Den Haag (dpa) - Mit neuer Leidenschaft will Jan Ullrich sein altes Ziel anpeilen. «Es wäre eine ganz, ganz große Sache, wenn ich die Tour de France noch ein Mal gewinnen könnte.»
«Aber ich will mich nicht mehr unter einen großen Druck setzen und jetzt schon über Rennen spekulieren, die ich 2005 gewinnen will. Ich will wieder die ganze Leidenschaft beim Radfahren spüren - dann kommen die Erfolge von allein», sagte der 30-Jährige in der T-Mobile-Zentrale in Den Haag, wo das alljährliche Teamtreffen der Elite-Radler endet.
«Nach einer mittelprächtigen Saison wie der vergangenen ist es leichter im Jahr darauf, wieder stärker zu sein», glaubt Ullrich, der ausdrücklich betonte, dass es für ihn persönlich wichtig sei, dass sein Dauerrivale Lance Armstrong auch 2005 in Frankreich mit von der Partie ist.
Auch in diesem Jahr konnte der Tour-Vierte Ullrich Armstrongs sechsten Rekordsieg hintereinander bei der Frankreich-Rundfahrt nicht verhindern. Ob der T-Mobile-Kapitän an der Spitze seines Teams mit dem Tour-Zweiten Andreas Klöden, dem Tour-Dritten von 2003, Alexander Winokurow, und dem Neuling Oscar Sevilla (Spanien) Gelegenheit zu einer Revanche an Armstrong bekommt, steht weiter in den Sternen.
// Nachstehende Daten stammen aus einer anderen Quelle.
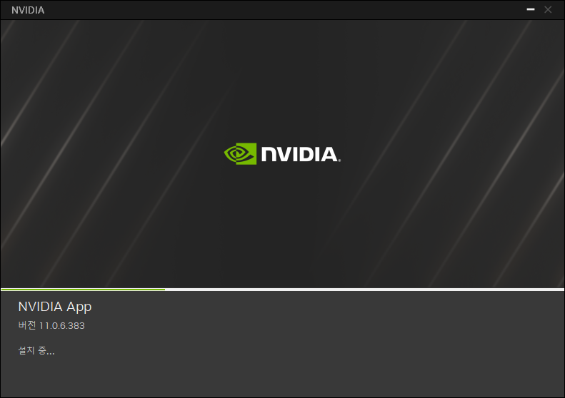Screen dimensions: 565x398
Task: Click the white unfilled part of progress bar
Action: point(364,290)
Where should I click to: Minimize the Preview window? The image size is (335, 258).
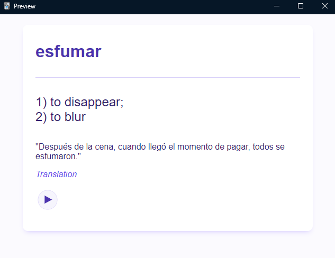point(276,6)
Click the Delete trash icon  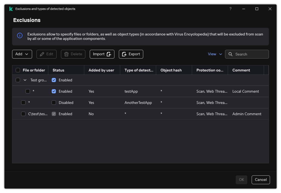67,54
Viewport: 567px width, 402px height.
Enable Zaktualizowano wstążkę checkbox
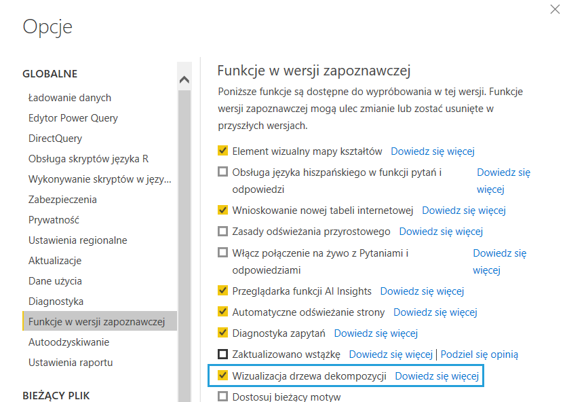coord(222,354)
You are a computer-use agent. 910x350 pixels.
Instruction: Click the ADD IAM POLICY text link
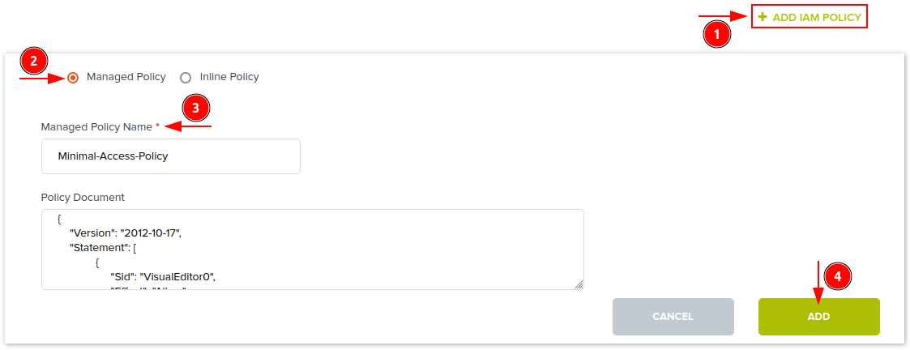click(x=816, y=17)
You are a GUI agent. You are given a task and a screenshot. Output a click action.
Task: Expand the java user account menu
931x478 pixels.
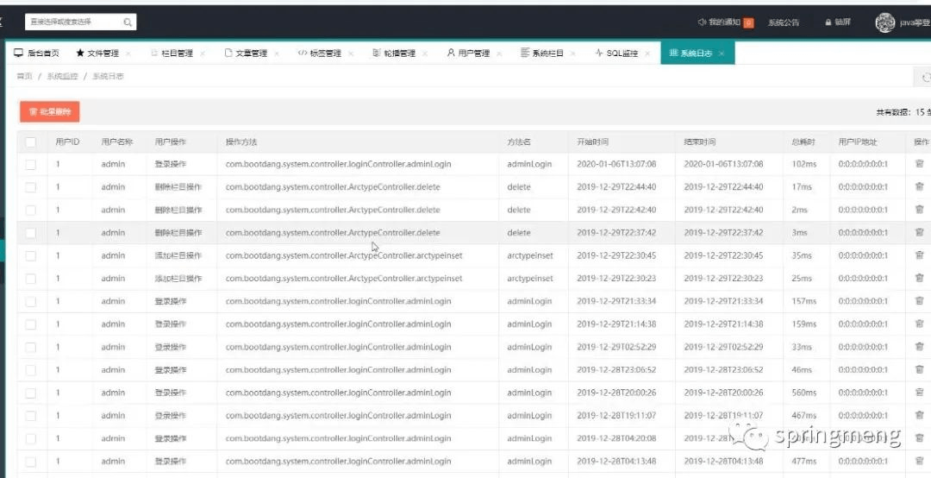pos(915,22)
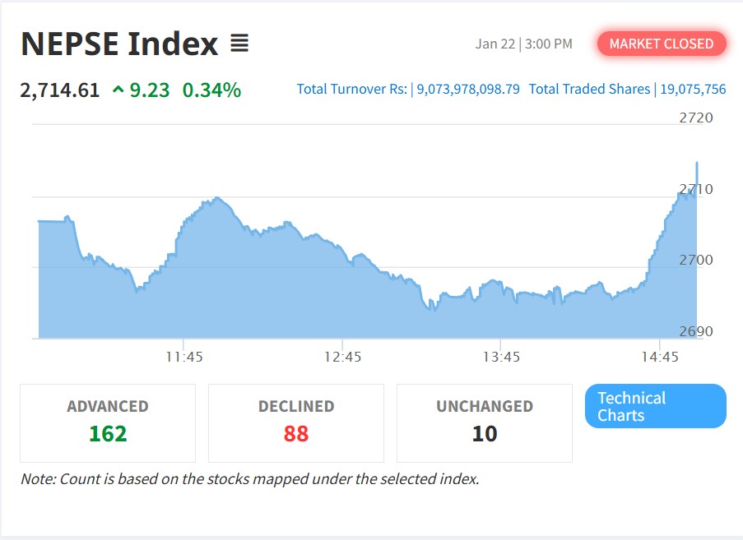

Der Texaner hat sich noch nicht definitiv geäußert. Vieles deutet aber darauf hin, dass der 33-jährige Armstrong 2005 auf einen Start verzichten wird.
Das glaubt auch Ullrich-Betreuer Rudy Pevenage, der nach den Querelen näher ans Team rücken soll, ohne allerdings wieder den Status eines sportlichen Leiters zu genießen. «Ich bin weiter Jans persönlicher Betreuer, hoffe aber, dass die Animositäten der vergangenen Zeit vergessen sind und die Zusammenarbeit besser klappt», sagte Pevenage in Den Haag. Durch den Streit mit T-Mobile-Manager Walter Godefroot, der sich 2006 zurückziehen wird, waren Pevenages Wirkungskreise beschränkt. Ullrich: «Es wird keinen Gegenwind mehr geben.»
Ullrichs neuer Kronprinz Klöden unterstrich erneut seine Loyalität zu seinem Freund Ullrich, ließ sich aber ein Hintertürchen offen. «Ich will die Form haben, bei der Tour wieder unter die ersten Fünf zu fahren, und Jan geht natürlich als unser Kapitän ins Rennen. Aber das Rennen muss natürlich auch zeigen, ob ich meine Kräfte für Jan, Winokurow oder mich voll einsetzen werde. Das kann man im November noch nicht sagen», erklärte Klöden, der die Chefetage des Teams mit einem monatelangen Vertragspoker auf die Probe gestellt hatte. Hinter Ullrich zählt der Tour-Zweite neben dem nach seinem Treppensturz weiter verletzten Erik Zabel und vor Winokurow zu den Topverdienern im Team, das auch 2005 von T-Mobile wieder mit rund elf Millionen Euro gesponsert wird.
Das teure T-Mobile-Engagement wird aller Wahrscheinlichkeit über die bisher vereinbarte Vertragsdauer bis 2006 fortgesetzt werden, worauf auch der vereinbarte Machtwechsel auf dem Managerposten hindeutet, den Ex-Profi Olaf Ludwig (44) im übernächsten Jahr vom 61- jährigen Godefroot vollständig übernehmen wird. 2005 fungiert der gebürtige Thüringer an der Seite des Belgiers als dessen Assistent.
Auch ohne den angepeilten Toursieg war das Jahr 2004 für T-Mobile «überaus erfolgreich». Auf der Habenseite registrierte Godefroot Klödens zweiten Platz in Paris, Zabels Vize-Weltmeisterschaft, den Sieg Steffen Wesemanns bei der Flandern-Rundfahrt und den Ullrich- Erfolg bei der Tour de Suisse. Insgesamt wurden 25 Siege eingefahren. Im ersten Jahr der neu eingeführten Pro-Tour muss T- Mobile wie alle 20 Elite-Teams bei den wichtigsten 28 Terminen 2005 präsent sein. 27 Fahrer - vier verließen das Team, sechs kamen hinzu - sollen das Mammutprogramm von Februar bis Oktober bewältigen.